As I’m not the first person to have pointed out, the Royal Opera has indulged in a truly phenomenal number of performances of La Traviata this season, in the largely traditional production by Richard Eyre, which opened in 1994 with Angela Gheorghiu making her name. The three main roles have been cast differently for these three runs of performances, of which the last has just begun.
It’s the kind of production that allows plenty of scope for individual interpretations, and in the many revivals I have seen of it the two outstanding pieces of casting have been the Alfredo of Jonas Kaufmann in 2008, which showed how interesting this usually wooden role can be with an interpreter of genius; and the still more remarkable account of Germont by Simon Keenlyside a couple of months ago; while Anna Netrebko, also in 2008, was the best of the Violettas I have seen.
It so happens that I got a DVD of the opera to review, at the same time as seeing this latest revival, of a performance given in Graz on 11 March last year, and directed by that ancien enfant terrible Peter Konwitschny. The production, as one would expect, is at the opposite pole from Eyre’s, with the director’s training in Brechtian theatre apparent at every moment. There is a 20-minute bonus, quite engaging, of Konwitschny talking about the work (‘the opera of all operas’ he calls Traviata, though this is his first assault on it) and rehearsing some of its key scenes.
He thinks that Violetta is the only live person in the work, Alfredo merely being someone — anyone — to love, and being directed accordingly as a nerd in a duffel coat and wearing glasses (always the sign of a hopeless, helpless character in opera), and his father a piece of social machinery. I was inclined to the latter view until Keenlyside make me realise how much Germont is, or can be made to be, a fellow-sufferer.
Konwitschny introduces a character, too: the daughter whose fiancé won’t marry her while her brother has an affair with a courtesan. This daughter, however, has plaits and shares the family’s visual impairment, and seems to be about 14. Germont knocks and throws her around and it is Violetta who protects and comforts her. A shade heavy-handed, even for Regietheater — though Konwitschny insists he is not ‘one of those’. If you go on to Amazon you can see what fiercely opposed reactions this production has already provoked, and I think I share almost all of them. I don’t mind that the action is updated — as Konwitschny says, we are still muddle-headed about ‘the whole sex thing’, and attitudes to prostitution aren’t much different now from what they were in Verdi’s time. On the other hand, Germont has to be made a wholly preposterous figure in order to figure at all. And of course, as with updatings of La Bohème, there is the question of why Violetta doesn’t get herself some antibiotics.

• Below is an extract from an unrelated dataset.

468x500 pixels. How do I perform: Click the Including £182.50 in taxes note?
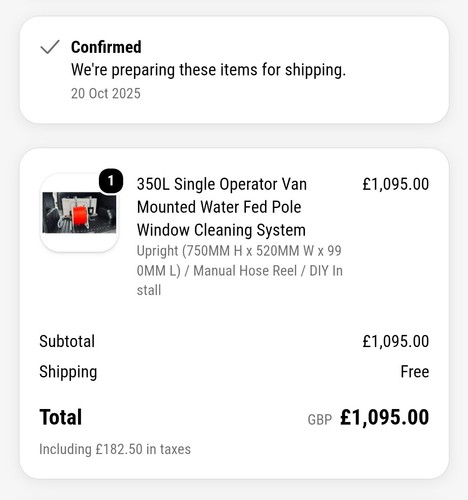pos(115,449)
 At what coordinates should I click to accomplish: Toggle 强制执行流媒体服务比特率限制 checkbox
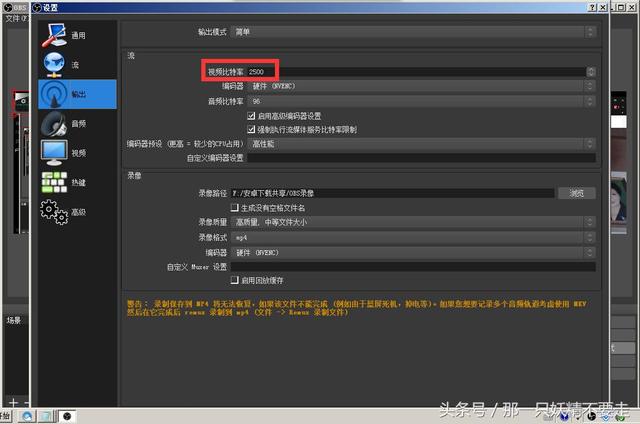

Konwitschny really wants to strip away interest from everyone else so that we can just contemplate Violetta meeting her fate, as it might be Milly Theale in The Wings of the Dove. And he has the singer for the part — Marlis Petersen, glorious and intense in every respect, though she sometimes looks as if she might metamorphose into Lulu, a role in which Petersen does excel; and when, during the crucial scene with Germont, she gets a revolver out of her handbag and points it first at herself and then at Germont, one wonders whether Konwitschny’s mind hasn’t strayed; it is an absurd touch.
What may offend people most with the Graz production is the cutting of the opera, though I welcome almost all of it, especially the elimination of aria repeats, and of some of the cabalettas; and unreservedly that of the matadors and gypsies in the third scene; on the other hand, the cutting of Violetta’s letter-writing, and the extremely moving clarinet solo that accompanies it, is a crime. Overall, the musical interpretation is spruce and pointed to a degree, under Tecwyn Evans, and I shall certainly listen, probably watch, again.
The Royal Opera had Maurizio Benini back to conduct, and though the orchestra was as excellent as usual, this was all routine stuff, for an audience out for an evening’s light entertainment, to be applauded as often as possible. Ermonela Jaho has gone from strength to strength as Violetta, but there isn’t much individuality in her conception, though a great deal more identification with the role than was manifest from either Stephen Costello as Alfredo, admirable as his singing is; or from Paolo Gavanelli as Germont, to whom I feel the Royal Opera has been loyal for long enough. He bawls, but without menace or authority, and scarcely acts at all. I’m sure that Traviata needs to be in the repertoire, to help balance the books, but it is high time for a new production to be envisaged, preferably with Marlis Petersen as its first star.